Bone marrow expands the repertoire of functional T cells targeting tumor-associated antigens in patients with resectable non-small-cell lung cancer.

The efficacy of cancer immunotherapy may be improved by increasing the number of circulating tumor-reactive T cells. The bone marrow is a priming site and reservoir for such T cells. The characteristics of bone marrow-derived tumor-reactive T cells are poorly understood in patients with non-small-cell lung cancer (NSCLC). To compare the responsiveness of tumor antigen-reactive T cells from the bone marrow with matched peripheral blood samples in patients with resectable NSCLC, we used flow cytometry, cytokine capture assays and enzyme-linked immunospot assays to examine the responsiveness of T cells to 14 tumor antigens in matched bone marrow and peripheral blood samples from patients with resectable NSCLC or benign tumors and tumor-free patients.

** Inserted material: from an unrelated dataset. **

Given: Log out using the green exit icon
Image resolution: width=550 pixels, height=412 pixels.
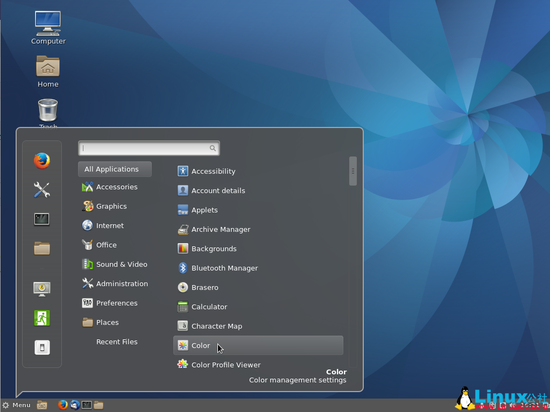Looking at the screenshot, I should tap(42, 318).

T cells with reactivity to tumor antigens were detected in the bone marrow of 20 of 39 (51%) NSCLC patients. The panel of tumor antigens recognized by bone marrow-derived T cells was distinct from that recognized by peripheral blood-derived T cells in NSCLC patients. Unlike for peripheral blood T cells, the presence of tumor-reactive T cells in the bone marrow did not correlate with recurrence-free survival after curative intent resection of NSCLC. T cells with reactivity to tumor antigens are common in the bone marrow of patients with NSCLC. Tumor-reactive T cells of the bone marrow have the potential to significantly broaden the total repertoire of tumor-reactive T cells in the body. To clarify the role of tumor-reactive T cells of the bone marrow in T cell-based immunotherapy approaches, clinical studies are needed (ClinicalTrials.gov: NCT02515760).